As the first families move into Letterkenny’s new Direct Provision Centre, campaigners are keen to address common misconceptions about asylum seekers.
“They are not here to take your jobs, they are not here to drain your social welfare. They are here to seek safety, because it’s not safe to live in the country where they are from,” says Eve Li, a volunteer with the Donegal Asylum Seekers Support Group (DASSP).
“Most people are being really good and generous with donations. But there are a lot of people who have this misconception about what an asylum seeker is. It’s not just here, it’s everywhere in Ireland and in most countries.”
Members of DASSG and Donegal Welcomes formed a small welcome party for the first residents of the Port Road Accommodation Centre on Friday.
Welcome signs greeted approximately 20 people as they moved into the apartment complex yesterday. The families had previously lived in emergency accommodation in Portsalon. Around 300 people are expected to be moved into the centre in the coming months. Social care and accommodation services will be provided by management company Bridgestock Care.
The Donegal Asylum Seekers Support Group (DASSP) campaigns for the abolishment of Direct Provision, but they have welcomed the fact that accommodation in Letterkenny ensures asylum seekers are much closer to amenities, GP surgeries and schools.
Li told Donegal Daily: “Asylum seekers want to be independent. With direct provision, they have so many choices made for them. They come from another country where they had no choice but to leave it and they come here. They have been transported to the middle of nowhere.If you can’t drive and you don’t have a work permit, how are you supposed to integrate?
“It is great that they have been moved to a more accessible place now, but what most asylum seekers want is to work, to have a driving licence and make their own way.
“They want their independence, to pay their own rent, and provide for their own children.
“They don’t want to be living in a place where everything is controlled.”
A key issue relating to the Port Road Centre in Letterkenny is a cashless shopping system which limits residents to an onsite food hall.
Management at the self-catering centre will give residents a number of ‘points’ to use for food, toiletries and essentials in a store located in the complex.
It is understood that residents will also have a weekly allowance of €38.50 per adult and €29.80 per child per week to spend outside the centre.
“We were hoping for residents to be allowed to spend their points outside the centre,” Li said.
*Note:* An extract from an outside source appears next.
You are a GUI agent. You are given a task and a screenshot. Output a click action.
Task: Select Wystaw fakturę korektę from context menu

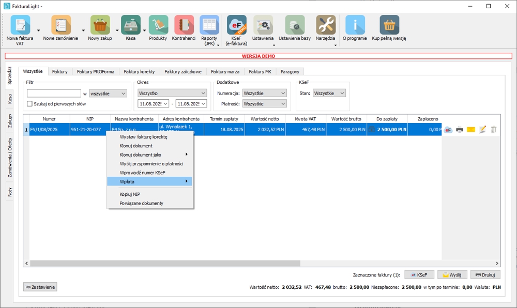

“It really doesn’t make any sense, there are so many shops in Letterkenny and their points could be used to improve the local economy.
“Nappies, wet wipes, they all add up and people would like the choice to shop around for special offers.”
DASSG aims to empower asylum seekers by working directly with residents, not centre management, to support their needs.
“We are waiting for them to settle into their accommodation and then to tell us what support we can give them, rather than us telling them what they need,” Li said.
DASSG will run a friendship project where volunteers will be paired with an asylum seeker to offer support. This is separate to the ‘Friends of Centre’ group to be established by staff of the centre.
In the meantime, a community campaign is underway to collect essential items, toiletries and baby supplies for families moving to Letterkenny.